Schon beim Erwachen können mich verschiedene Gedanken in eine innere Unruhe bringen. Ich bin noch müde, aber mein Kopf ist schon sehr aktiv. Was ich heute nicht alles tun muss! Und erst morgen!! Ein Gedanke hetzt den anderen. Die Gedanken sind frei, sie können weiterbringen, inspirieren – und sie können sehr angstbesetzt sein. Unser Ego will mit immer neuen Gedanken die Kontrolle behalten.
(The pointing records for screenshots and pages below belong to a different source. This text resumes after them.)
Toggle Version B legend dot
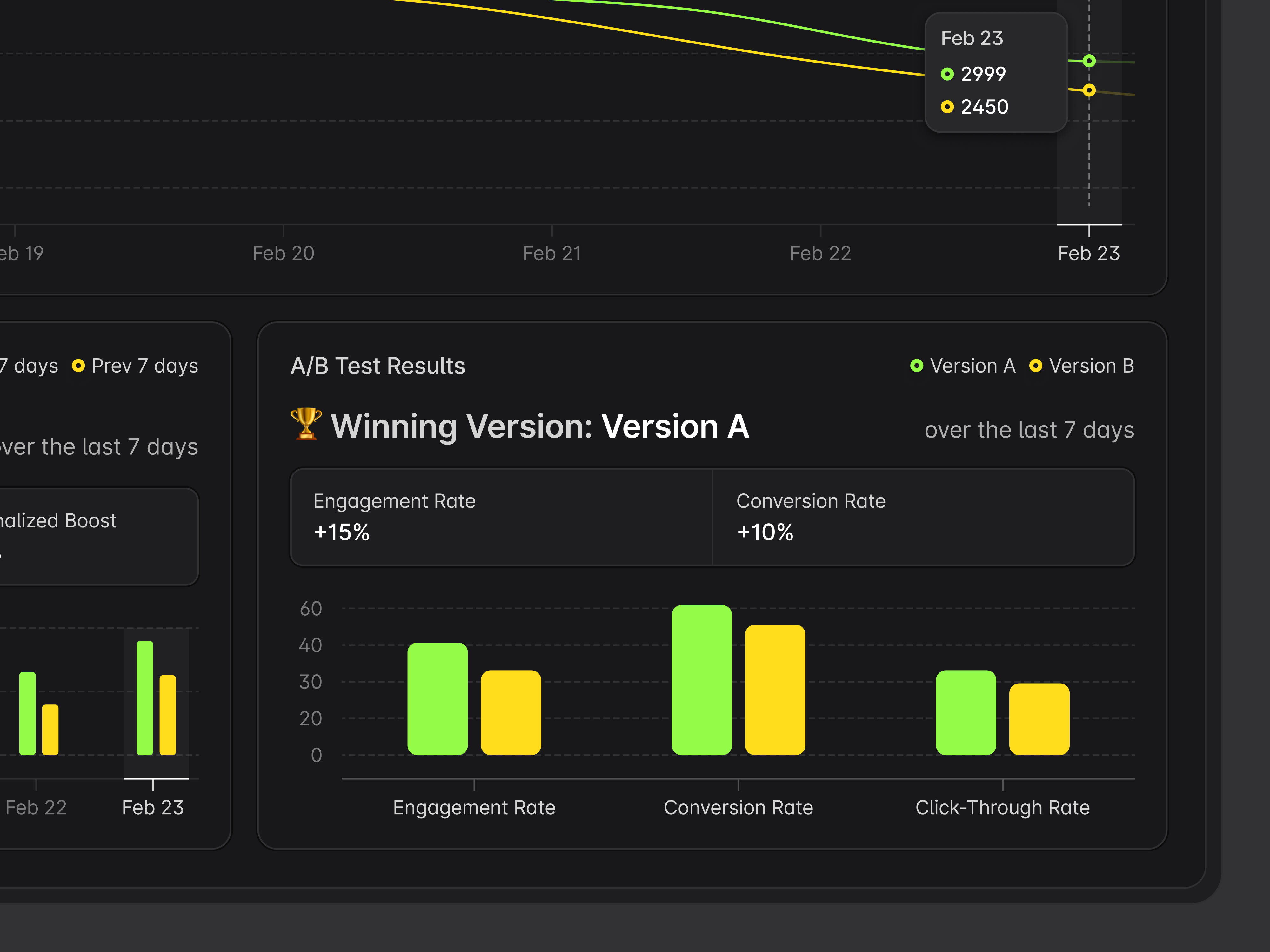 pyautogui.click(x=1036, y=366)
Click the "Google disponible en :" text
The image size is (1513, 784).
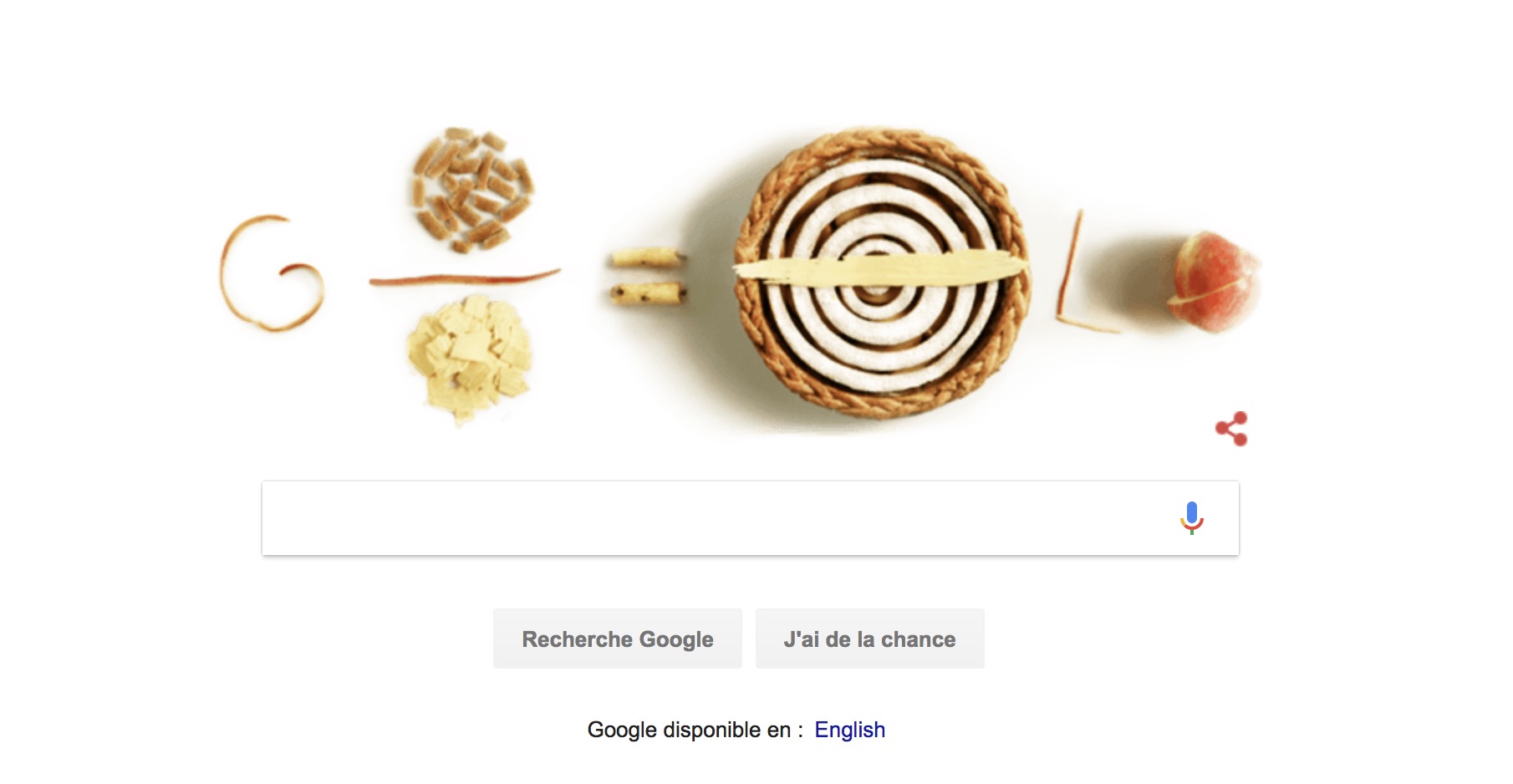tap(695, 730)
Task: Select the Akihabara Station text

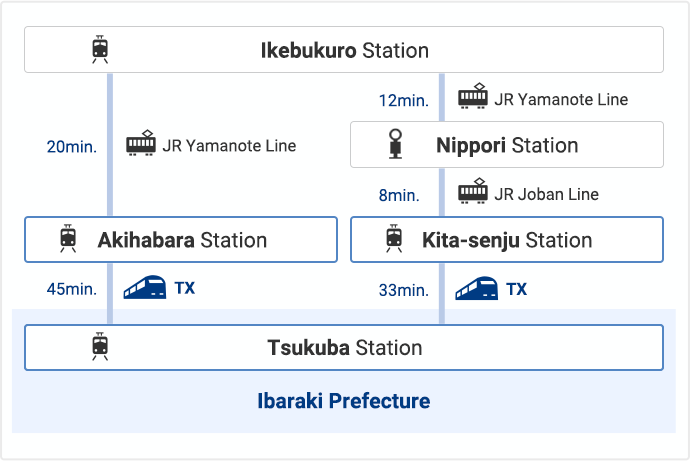Action: pos(182,240)
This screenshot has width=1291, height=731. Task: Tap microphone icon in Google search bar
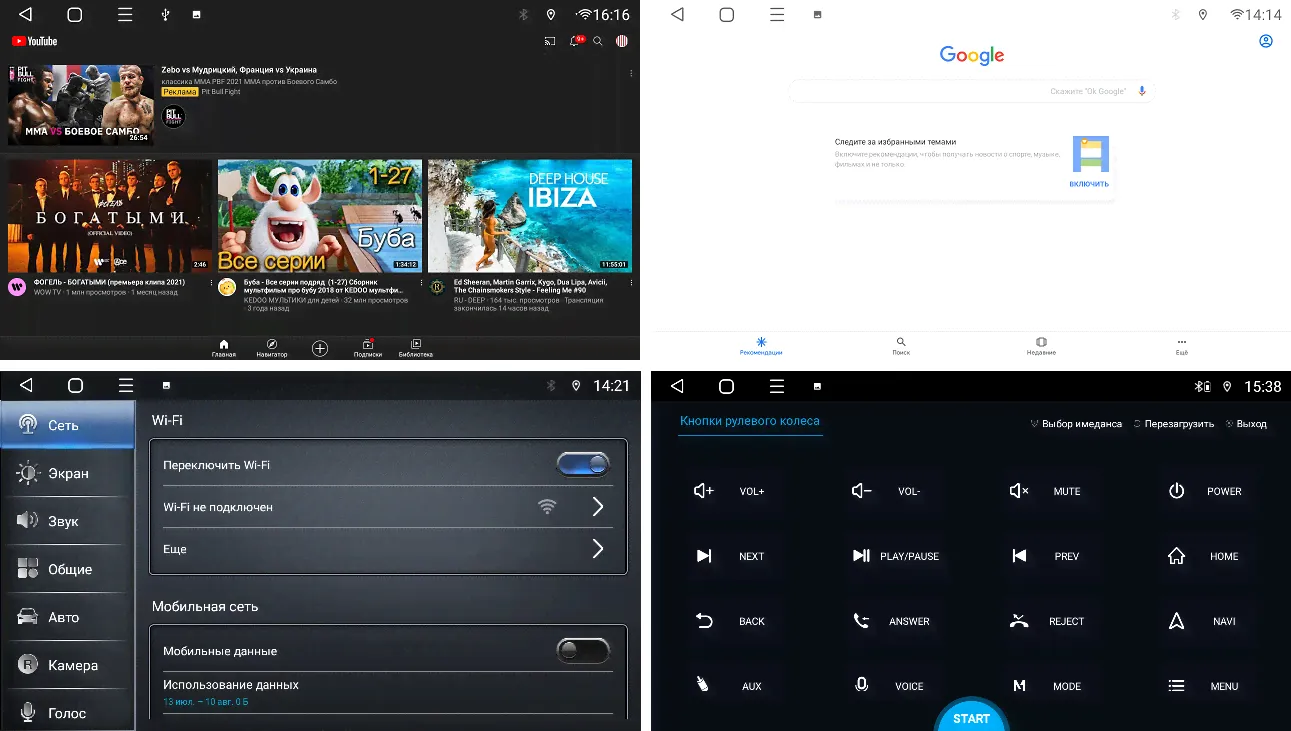pyautogui.click(x=1141, y=91)
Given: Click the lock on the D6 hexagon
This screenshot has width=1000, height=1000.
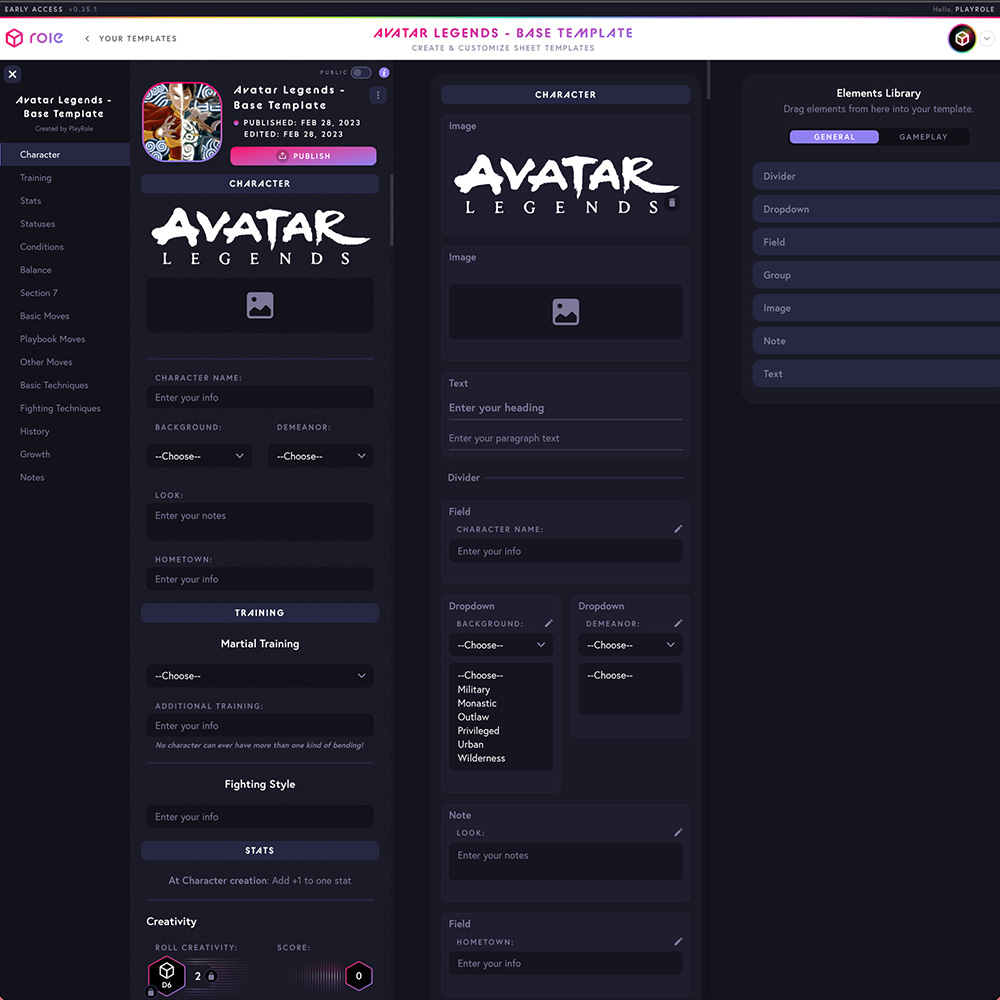Looking at the screenshot, I should click(x=150, y=991).
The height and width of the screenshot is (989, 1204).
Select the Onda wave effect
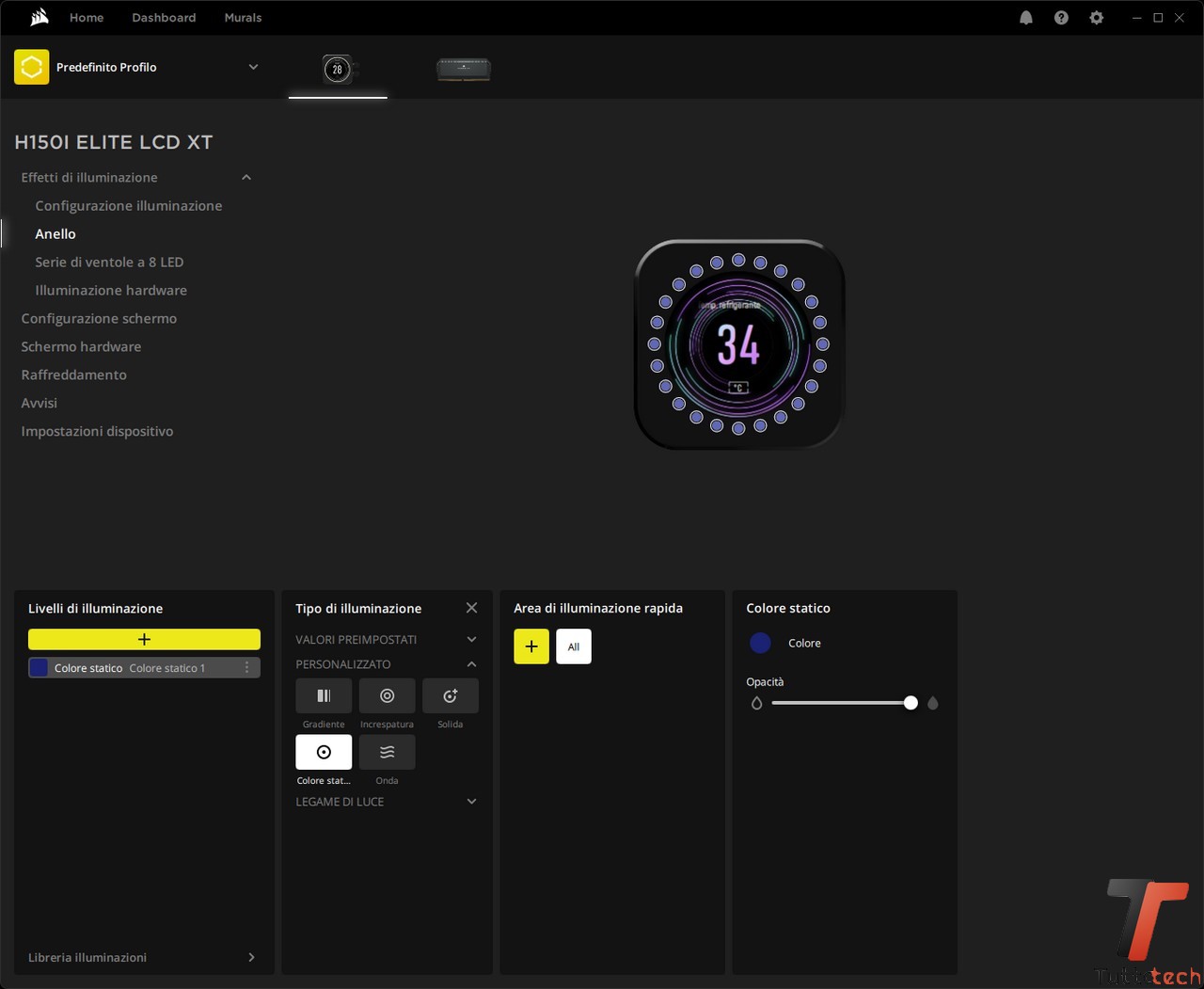pos(387,753)
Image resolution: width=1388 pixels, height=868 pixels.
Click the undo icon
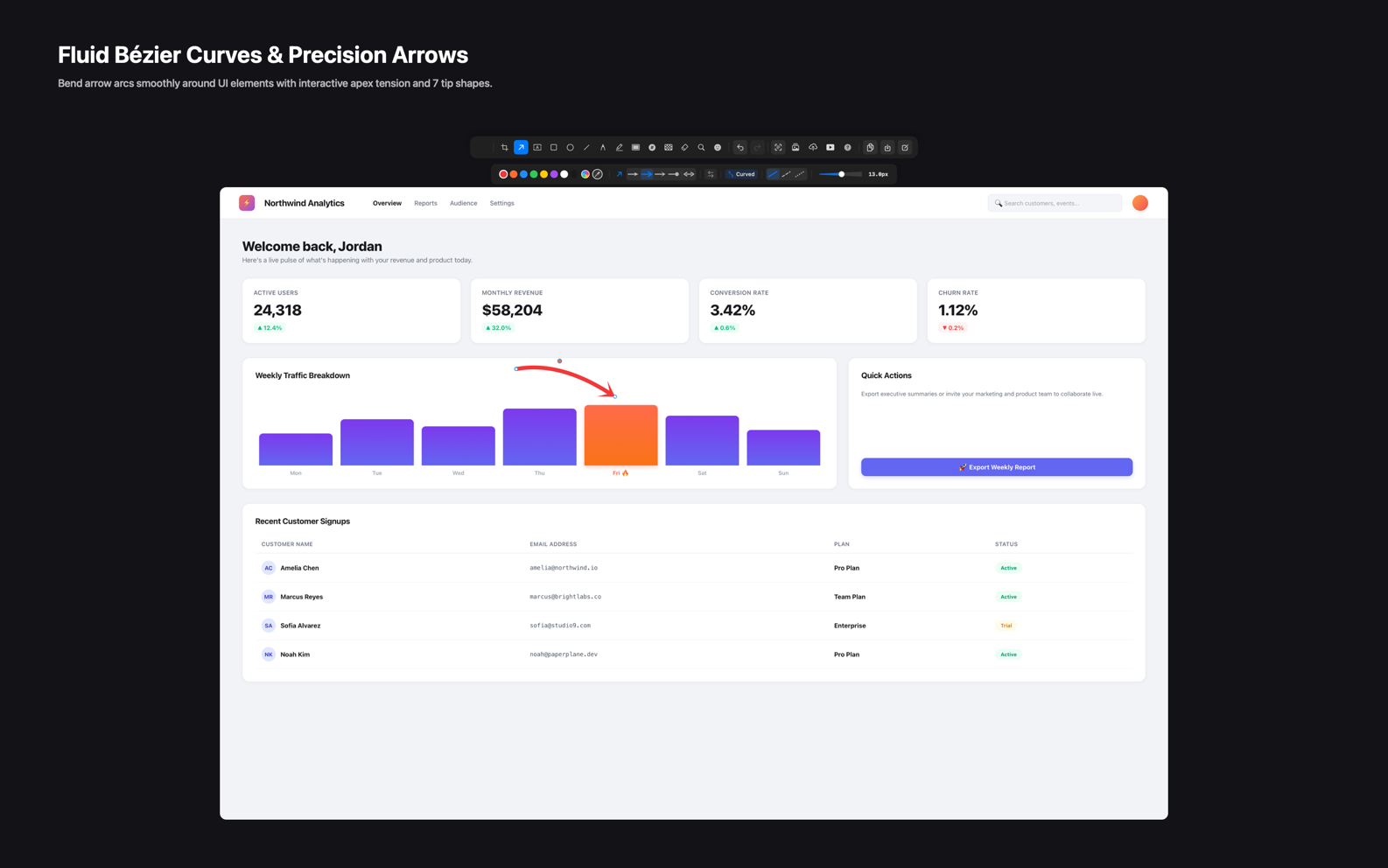point(740,147)
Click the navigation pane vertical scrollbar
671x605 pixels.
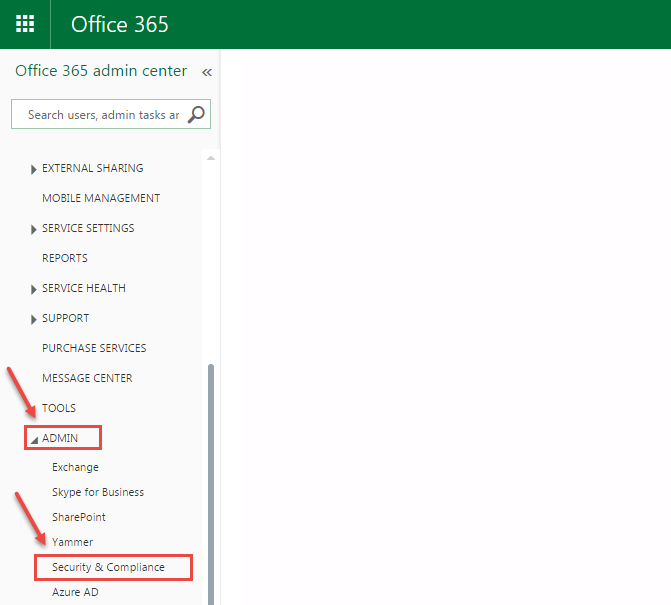click(x=210, y=480)
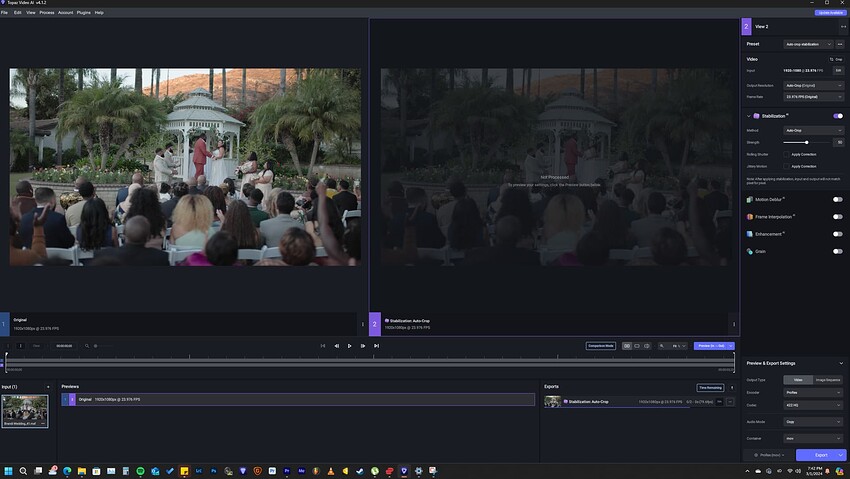Disable the Stabilization toggle
This screenshot has height=479, width=850.
pos(838,116)
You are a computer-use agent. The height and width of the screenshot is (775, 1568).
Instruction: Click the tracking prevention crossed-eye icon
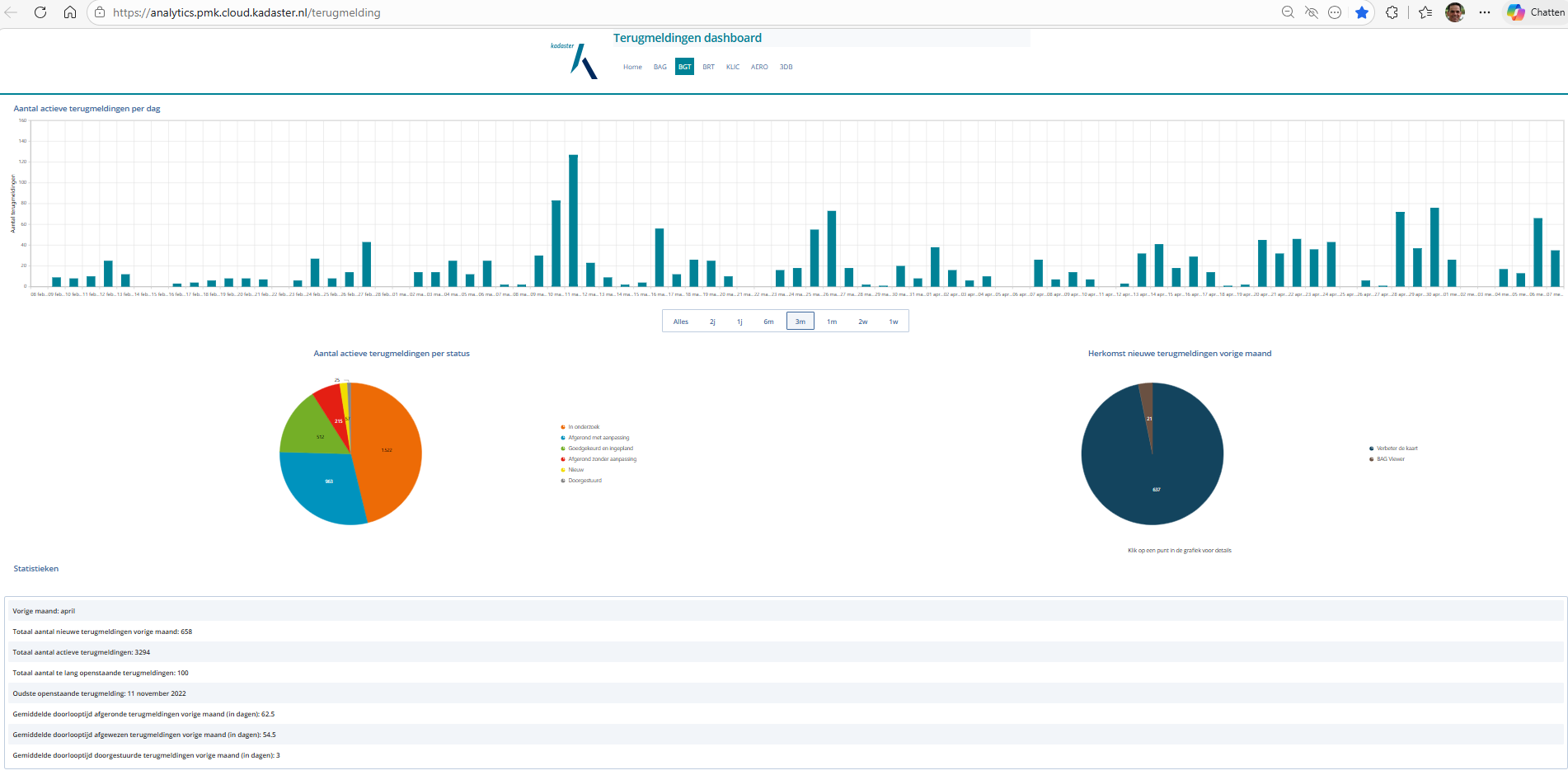[x=1312, y=12]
Schon beim Aufstehen kann ich einüben, meinen vielen Gedanken liebevoll-bestimmt Grenzen zu setzen. So gelingt es mir, meinen Tag nicht in einer gedankenzentrierten „Ego-Grundhaltung" zu gestalten, ich versuche vielmehr, Zugänge zu meinem tieferen Selbst zu eröffnen, zu meiner Mitte, wo ich sein darf und wo Achtsamkeit und Mitgefühl entfaltet werden können.

Darum bleibe ich beim Aufstehen einen Moment stehen. Ich nehme mein Ein- und Ausatmen wahr, damit ich meinen denkenden Geist beruhigen kann.

HEUTE

achte ich beim Aufstehen

auf meinen Atemfluss

mein wohltuender Rhythmus

erinnert mich

an den Geschenkcharakter

allen Lebens

Heute

nehme ich beim Duschen

bei meiner Morgentoilette

voller Achtsamkeit

meinen Atem wahr

Heute

lasse ich mich nicht leben

sondern lebe aus meiner atmenden Mitte

Beim Essen

Wir leben in einer hochsüchtigen Gesellschaft – in der wir immer mehr haben und paradoxerweise immer weniger genießen: weil wir alles haben möchten und zwar immer schneller. Hastiges und beiläufiges Essen ist ein Symptom dafür.